4 biomarkers may point to early Parkinson’s disease: Study
Biomarker panel, clinical symptoms may help identify disease earlier
A diagnostic panel of four biomarkers that combines the blood levels of a molecule called N-acetylputrescine (NAP) with three clinical features often present in Parkinson’s disease — loss of smell, depression, and acting out dreams — may help identify the disease at its earlier stages, a study found.
The study, led by researchers at BPGbio, showed that the four-biomarker panel performed better than each of the biomarkers alone to diagnose Parkinson’s, and was 20 times more likely to turn out positive if people had the disease than if they didn’t.
“A simple blood draw is a big step towards improving [Parkinson’s] diagnosis and making screening easier for clinicians and their patients,” Michael A. Kiebish, PhD, lead investigator and BPGbio’s vice president of platform and translational sciences, said in a company press release.
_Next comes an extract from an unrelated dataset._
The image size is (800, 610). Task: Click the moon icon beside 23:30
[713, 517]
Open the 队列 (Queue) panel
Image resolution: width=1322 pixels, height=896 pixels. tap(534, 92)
Kiebish said a timely diagnosis makes it possible for doctors to start “intervention in earlier stages of the disease,” when symptoms are fewer and often milder, and intervention is more likely to be effective.
The study, “Identification and validation of N-acetylputrescine in combination with non-canonical clinical features as a Parkinson’s disease biomarker panel,” was published in Scientific Reports.
AI-developed panel of biomarkers for Parkinson’s disease
It’s difficult to diagnose Parkinson’s in its early stages, when motor symptoms haven’t yet developed. A timely diagnosis could mean better chances of treating the disease caused by the death of brain nerve cells (neurons) that produce dopamine, a chemical involved in motor control.
“There are currently no effective tools … to diagnose [Parkinson’s] before motor symptoms appear,” said Eric J. Nestler, MD, PhD, professor at the Icahn School of Medicine at Mount Sinai in New York and BPGbio’s scientific advisor. “This novel biomarker panel from BPGbio offers the potential to address this unmet need.”
The researchers already knew that NAP is present at higher levels in the cerebrospinal fluid — the liquid around the brain and spinal cord — of people with Parkinson’s than in healthy individuals. NAP results from the breakdown of putrescine, a polyamine.
Polyamines play a role in how cells grow, survive, or fight off stress, so their levels must be tightly regulated. In Parkinson’s, however, their levels are off balance, and cells that stock too many polyamines are more likely to grow toxic protein clumps, which can spread through the brain, causing dopamine-producing neurons to die.
The researchers used BPGbio’s artificial intelligence-driven platform to validate NAP as a blood biomarker for Parkinson’s and develop a diagnostic panel that combines the blood levels of NAP with early clinical features of the disease.
Blood samples from 194 people with Parkinson’s, with a mean age of 65.4, and 197 healthy individuals in the same age group were collected as part of the DISCOVERY-PD study (NCT02016092). Patients scored an average 2.1 points on the Hoehn and Yahr scale, indicating motor symptoms in both sides of the body without impairment of balance.
On average, the blood levels of NAP were significantly higher in people with Parkinson’s than in healthy individuals (4.74 vs. 3.7 ng/mL), consistent with earlier findings in the cerebrospinal fluid. There were no significant differences between men and women.
The cut-off value for distinguishing patients from healthy individuals was 6.91 pg/mL, with a sensitivity of 35% and a specificity of 90%. Here, sensitivity refers to how well NAP can diagnose Parkinson’s in people who have the disease, while specificity is the proportion of people correctly excluded from the diagnosis.
Of 121 clinical features analyzed, BPGbio’s platform identified those measured by the Brief Smell Identification Test (BSIT), the Hospital Anxiety and Depression Scale (HADS), and the Rapid Eye Movement Sleep Behavior Disorder Single-Question Screen (RBD1Q) as having potential diagnostic value.
Combining the blood levels of NAP with these three clinical features — loss of smell, depression, and acting out dreams — increased diagnostic accuracy compared with any of the four biomarkers alone, with a sensitivity of 52% and a specificity of 95%.
The four-biomarker panel was about 20 times more likely to be positive for people with Parkinson’s disease compared with those without the disease. In contrast, NAP alone had a much lower likelihood (4.79 times) of accurately identifying Parkinson’s.
“Results from this study demonstrated the power of a combined approach to [Parkinson’s] biomarker discovery along with the possibility of implementing NAP into clinical biomarker tests,” the researchers wrote.
The biomarker panel, which BPGbio has trademarked as parkinsonDx, is not yet available in the U.S. The company said it is looking into commercial partnerships.